A república decimal

Portugal tem tendência a surpreender. Na ONU, no futebol, na música, na religião e, por motivos menos nobres, na política. 

Já éramos o único país no mundo em que a direita se dizia «social-democrata»; agora somos o único país no mundo em que um Governo supostamente de esquerda defende o conservadorismo fiscal (o défice) e uma oposição alegadamente «liberal» defende o investimento público. 

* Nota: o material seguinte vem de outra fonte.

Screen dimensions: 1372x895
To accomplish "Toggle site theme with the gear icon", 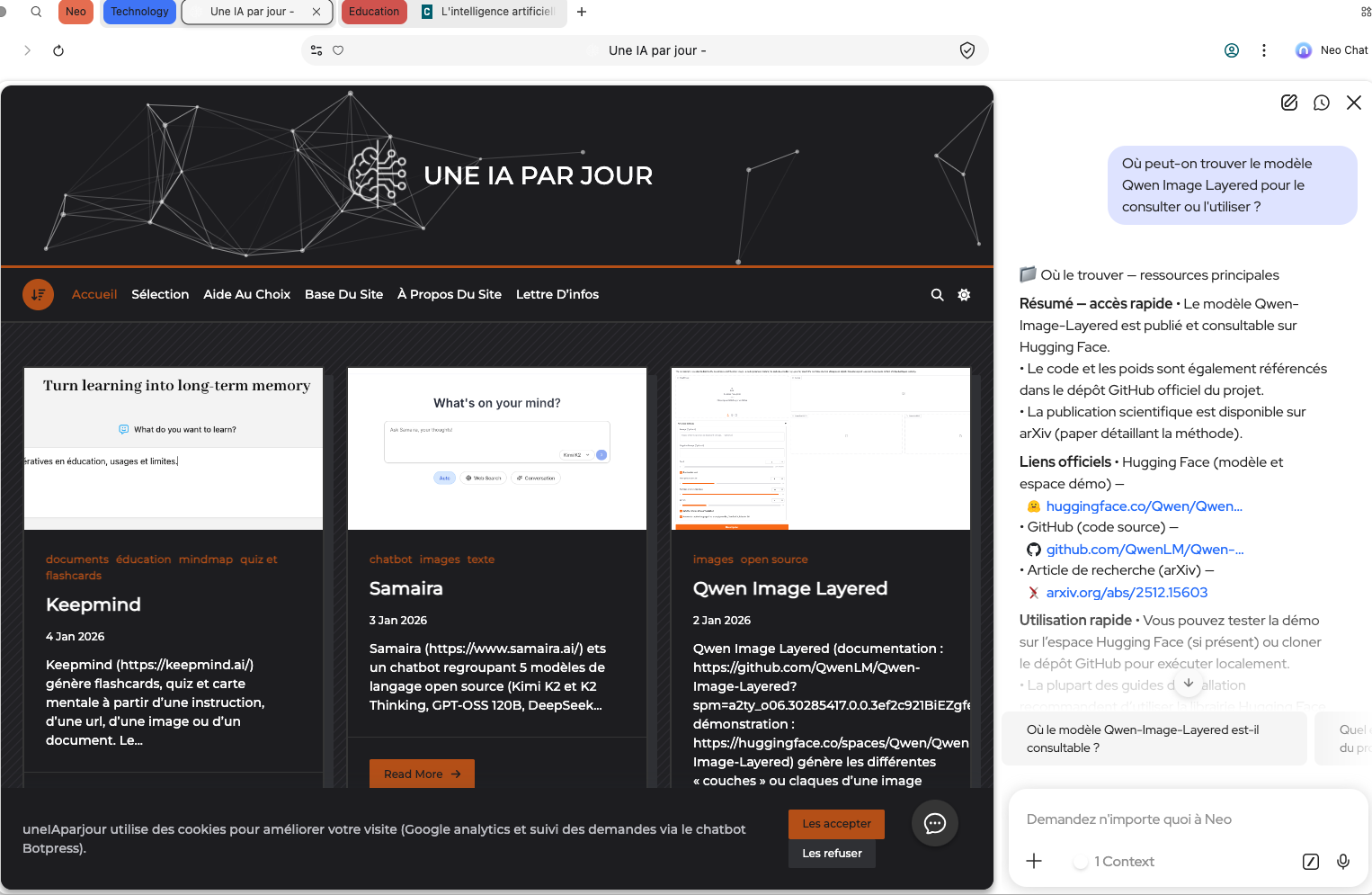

Tornou-se esquizofrénico, não foi? 

Quem prometeu menos austeridade gaba-se de não gastar mais do que Bruxelas manda; quem queria mais poupança usa agora a falta de despesa do Estado como argumento. 

Mas se o Governo só tem razões para estar feliz, – com o Presidente, a conjuntura e as centrais sindicais a seu lado – a oposição só tem razões para não estar grande coisa. 

Cada vez que o Partido Social Democrata aponta a uma bandeira como oposição ao Governo, António Costa transforma-a numa vitória sua. 

Primeiro, logo de início, foi a durabilidade e a estabilidade da ‘geringonça’. A solução de Governo ia cair todos dias. Desse modo, cada dia que não caiu tornou-se numa vitória para o PS.  

Depois, o investimento estrangeiro. A dependência a um Partido Comunista afastava o capital vindo de fora, dizia-se, até com lógica. Contudo, quando Jorge Costa Oliveira, o secretário de Estado da Internacionalização, certificou em audição parlamentar que não se perdera ou adiara «nenhum grande investimento em 2016», nenhum deputado da oposição o contrapôs. Nem um.

Depois, veio o défice. Maria Luís Albuquerque, um ano após Costa inverter o resultado eleitoral, garantia que o défice nunca seria «nem 2,7%, nem sequer 3%». O Governo socialista, dizia a antiga ministra das Finanças, não cumpriria a meta de Bruxelas. 

Pois bem: Costa não apenas cumpriu como a ultrapassou. O défice primeiro apresentado foi de 2,1% – já abaixo do requerido –  e depois revisto pelo Instituto Nacional de Estatística em 2%: o défice «mais baixo da história democrática nacional». 

Foi por esta altura que Portugal começou a assemelhar-se a uma república decimal. António Costa festejava ir além da Troika, indo além da meta europeia do défice, Passos Coelho relembrava o défice de Miguel Cadilhe como o verdadeiramente «mais baixo da história» e o INE vinha dizer que, afinal, o governo batera mesmo o recorde. Em vez de discutir o país, lutava-se por décimas. 

No início do ano, veio Passos dizer que o crescimento económico «continua medíocre» e este mês regressou o INE para responder. O crescimento do primeiro trimestre é de 2,8%, merecendo saudação geral. 

O PSD pode jurar que faria melhor, mas não é isso que todas as oposições fazem? 

Sobram a dívida e o investimento público, de quem o governo de Passos Coelho não foi exatamente o melhor amigo, e se a tradição se mantiver também disso Costa começará a tratar. Marcelo já o pediu. 

Com tudo isto, o primeiro-ministro conseguiu a proeza de passar a ‘pasokização’ do PS para o PSD. E a culpa não é de Passos. Ele é só demasiado sério para este país.